Minister in the Cabinet of South Africa

The Minister of Basic Education is the minister in the Cabinet of South Africa who has political responsibility for the Department of Basic Education. The portfolio includes both primary and secondary education. The Ministry is currently led by Democratic Alliance member Siviwe Gwarube, who has held the position since 2024.

The role complements the Minister of Higher Education, who is responsible for tertiary education in the country, and thus leads the Department of Higher Education and Training.

Formerly, basic education was the responsibility of the Minister of Education. When announcing his first cabinet on 10 May 2009, former South African President Jacob Zuma bifurcated that ministry, creating the Minister of Basic Education and separate Minister of Higher Education and Training positions.

African National Congress member Angie Motshekga was appointed as the inaugural Minister of Basic Education, a position she retained for the next 15 years, until 2024.

After the formation of the multiparty coalition Government of National Unity, on 30 June 2024, Democratic Alliance Minister Siviwe Gwarube was appointed as Minister of Basic Education - the first time a different political party had run the Ministry in post-democratic South Africa. She was sworn into office on 3 July 2024.

###

**Stated goal**
Using the passage on South Africa's Minister of Basic Education, state who was appointed as the first Minister of Basic Education.

###

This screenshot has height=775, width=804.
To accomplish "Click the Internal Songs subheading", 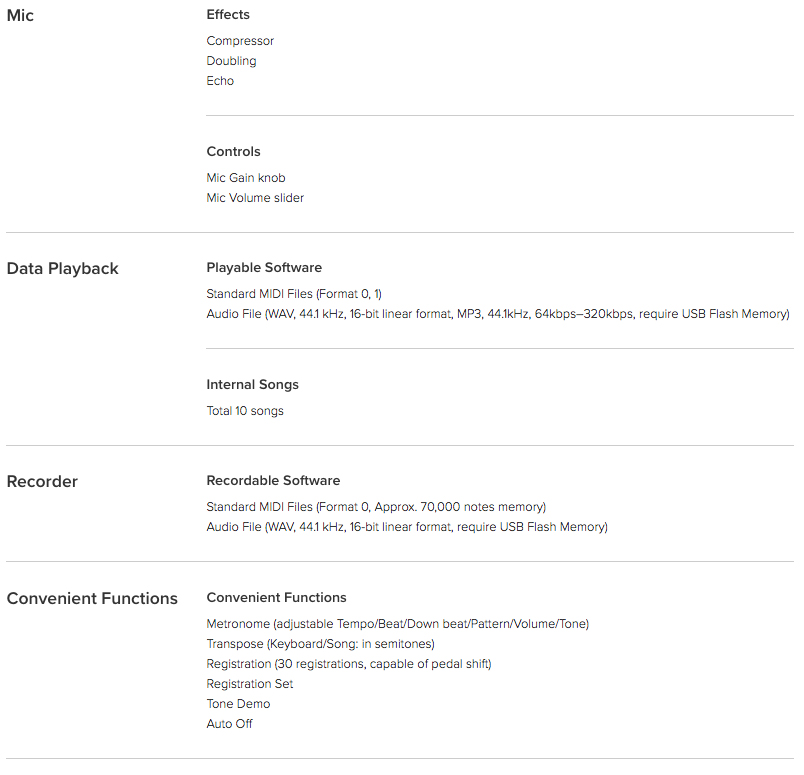I will (x=252, y=385).
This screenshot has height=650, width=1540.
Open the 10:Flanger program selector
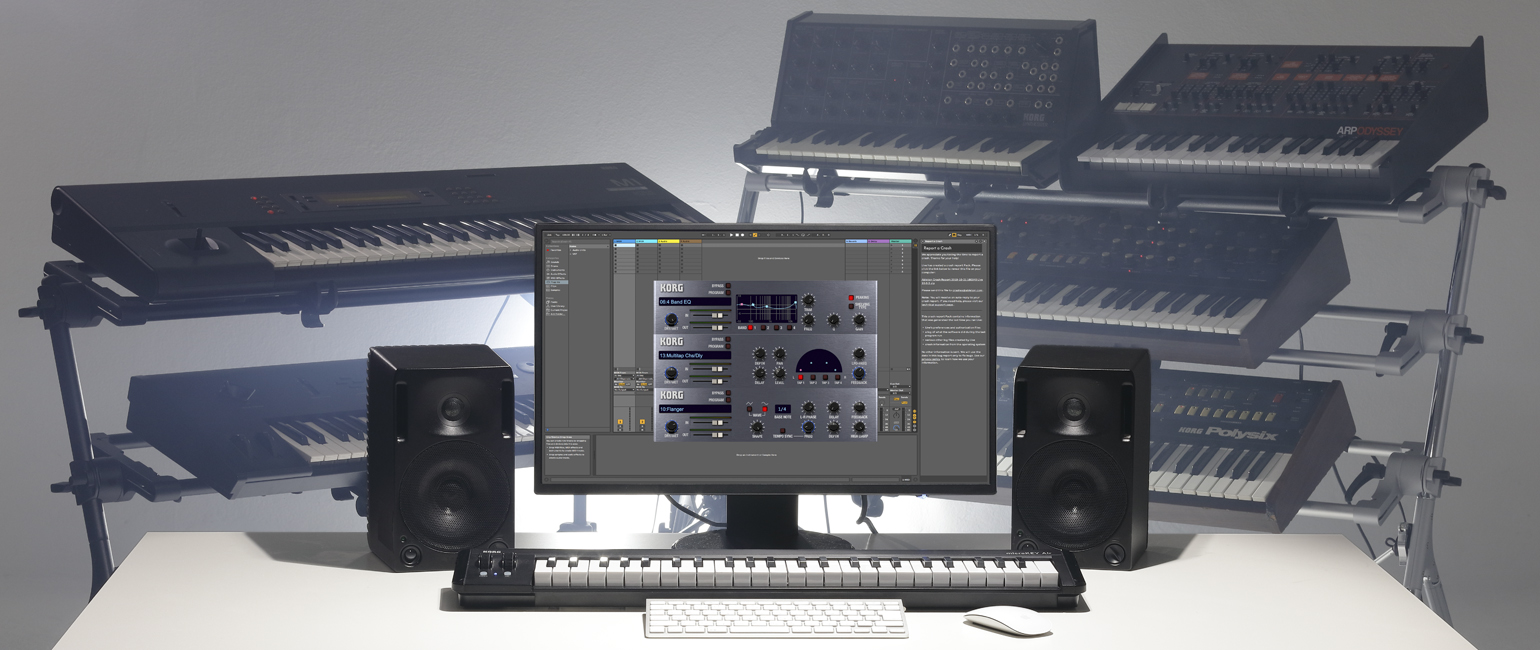pos(694,409)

###

**Exercise output**
Angie Motshekga, a member of the African National Congress.